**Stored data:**
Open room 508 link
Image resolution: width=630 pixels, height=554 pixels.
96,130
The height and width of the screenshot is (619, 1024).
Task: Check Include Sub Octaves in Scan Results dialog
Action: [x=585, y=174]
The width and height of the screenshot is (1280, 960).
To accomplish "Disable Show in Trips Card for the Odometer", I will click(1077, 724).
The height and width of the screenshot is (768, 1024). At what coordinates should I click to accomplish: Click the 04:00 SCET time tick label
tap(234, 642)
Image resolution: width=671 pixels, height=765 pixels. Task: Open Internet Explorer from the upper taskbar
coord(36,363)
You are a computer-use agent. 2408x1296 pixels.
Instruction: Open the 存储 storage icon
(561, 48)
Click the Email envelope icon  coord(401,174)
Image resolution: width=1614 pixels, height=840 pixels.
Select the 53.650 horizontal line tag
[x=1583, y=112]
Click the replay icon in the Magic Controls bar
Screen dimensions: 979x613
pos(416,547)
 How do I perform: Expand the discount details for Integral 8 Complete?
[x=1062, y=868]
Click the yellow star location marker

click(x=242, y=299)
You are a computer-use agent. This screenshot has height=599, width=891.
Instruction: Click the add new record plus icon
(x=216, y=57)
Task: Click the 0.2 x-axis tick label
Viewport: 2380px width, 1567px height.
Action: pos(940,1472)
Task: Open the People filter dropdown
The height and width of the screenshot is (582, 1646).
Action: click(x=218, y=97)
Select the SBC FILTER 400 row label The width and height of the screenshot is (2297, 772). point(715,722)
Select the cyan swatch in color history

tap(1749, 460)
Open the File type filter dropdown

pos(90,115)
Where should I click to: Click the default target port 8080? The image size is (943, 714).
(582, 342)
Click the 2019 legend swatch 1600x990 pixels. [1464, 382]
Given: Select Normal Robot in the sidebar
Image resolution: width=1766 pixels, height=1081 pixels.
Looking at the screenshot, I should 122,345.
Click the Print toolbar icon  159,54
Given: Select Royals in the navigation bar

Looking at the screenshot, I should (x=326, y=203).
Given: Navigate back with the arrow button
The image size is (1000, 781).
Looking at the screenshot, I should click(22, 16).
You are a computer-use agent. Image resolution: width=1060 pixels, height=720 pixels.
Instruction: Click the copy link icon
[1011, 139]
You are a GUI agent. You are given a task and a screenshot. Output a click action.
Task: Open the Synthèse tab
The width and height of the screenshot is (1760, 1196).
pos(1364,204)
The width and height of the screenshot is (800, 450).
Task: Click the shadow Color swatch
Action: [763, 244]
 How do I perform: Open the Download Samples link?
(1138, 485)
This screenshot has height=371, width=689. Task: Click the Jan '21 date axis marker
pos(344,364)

**Work instructions:**
Rewrite the stored data above as a numbered list, one line per item, leaving out blank lines.

**Answer to the problem:**
1. Open room 508 link
2. Image resolution: width=630 pixels, height=554 pixels.
3. 96,130
4. The height and width of the screenshot is (619, 1024).
5. Task: Check Include Sub Octaves in Scan Results dialog
6. Action: [x=585, y=174]
7. The width and height of the screenshot is (1280, 960).
8. To accomplish "Disable Show in Trips Card for the Odometer", I will click(1077, 724).
9. The height and width of the screenshot is (768, 1024). At what coordinates should I click to accomplish: Click the 04:00 SCET time tick label
10. tap(234, 642)
11. Image resolution: width=671 pixels, height=765 pixels. Task: Open Internet Explorer from the upper taskbar
12. coord(36,363)
13. You are a computer-use agent. 2408x1296 pixels.
14. Instruction: Open the 存储 storage icon
15. (561, 48)
16. Click the Email envelope icon  coord(401,174)
17. Image resolution: width=1614 pixels, height=840 pixels.
18. Select the 53.650 horizontal line tag
19. [x=1583, y=112]
20. Click the replay icon in the Magic Controls bar
21. Screen dimensions: 979x613
22. pos(416,547)
23.  How do I perform: Expand the discount details for Integral 8 Complete?
24. [x=1062, y=868]
25. Click the yellow star location marker
26. click(x=242, y=299)
27. You are a computer-use agent. This screenshot has height=599, width=891.
28. Instruction: Click the add new record plus icon
29. (x=216, y=57)
30. Task: Click the 0.2 x-axis tick label
31. Viewport: 2380px width, 1567px height.
32. Action: pos(940,1472)
33. Task: Open the People filter dropdown
34. The height and width of the screenshot is (582, 1646).
35. Action: click(x=218, y=97)
36. Select the SBC FILTER 400 row label The width and height of the screenshot is (2297, 772). point(715,722)
37. Select the cyan swatch in color history
38. tap(1749, 460)
39. Open the File type filter dropdown
40. pos(90,115)
41. Where should I click to: Click the default target port 8080? The image size is (943, 714).
42. (582, 342)
43. Click the 2019 legend swatch 1600x990 pixels. [1464, 382]
44. Given: Select Normal Robot in the sidebar
45. Image resolution: width=1766 pixels, height=1081 pixels.
46. Looking at the screenshot, I should 122,345.
47. Click the Print toolbar icon  159,54
48. Given: Select Royals in the navigation bar
49. Looking at the screenshot, I should (x=326, y=203).
50. Given: Navigate back with the arrow button
51. The image size is (1000, 781).
52. Looking at the screenshot, I should click(22, 16).
53. You are a computer-use agent. Image resolution: width=1060 pixels, height=720 pixels.
54. Instruction: Click the copy link icon
55. [1011, 139]
56. You are a GUI agent. You are given a task and a screenshot. Output a click action.
57. Task: Open the Synthèse tab
58. The width and height of the screenshot is (1760, 1196).
59. pos(1364,204)
60. The width and height of the screenshot is (800, 450).
61. Task: Click the shadow Color swatch
62. Action: [763, 244]
63.  How do I perform: Open the Download Samples link?
64. (1138, 485)
65. This screenshot has height=371, width=689. Task: Click the Jan '21 date axis marker
66. pos(344,364)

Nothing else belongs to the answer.